*** Block opens ***

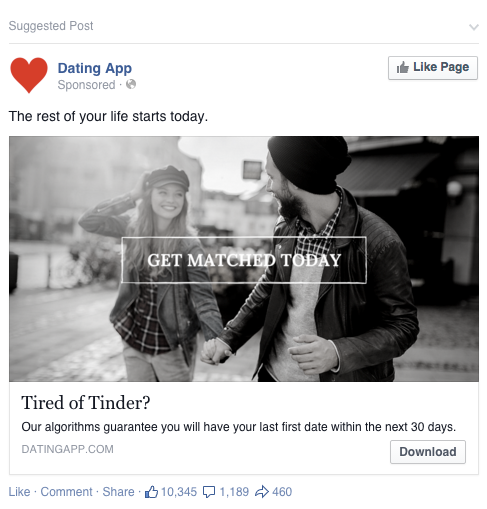This screenshot has width=487, height=509.
Task: Open the Suggested Post options chevron
Action: click(x=474, y=27)
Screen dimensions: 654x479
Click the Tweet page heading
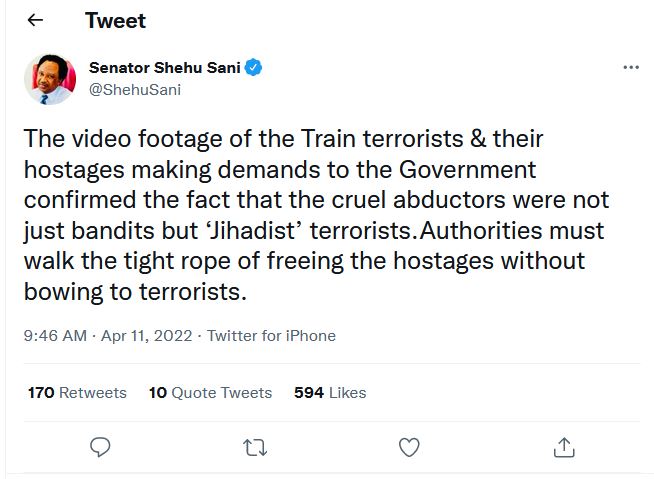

*** Block closes ***

WHAT THE EXERCISE ASKS. Print the lines from the line containing "Screen dimensions: 654x479" through the last line of the listing, exactly as they stand, and leave any pictures out.

THE ANSWER.
Screen dimensions: 654x479
Click the Tweet page heading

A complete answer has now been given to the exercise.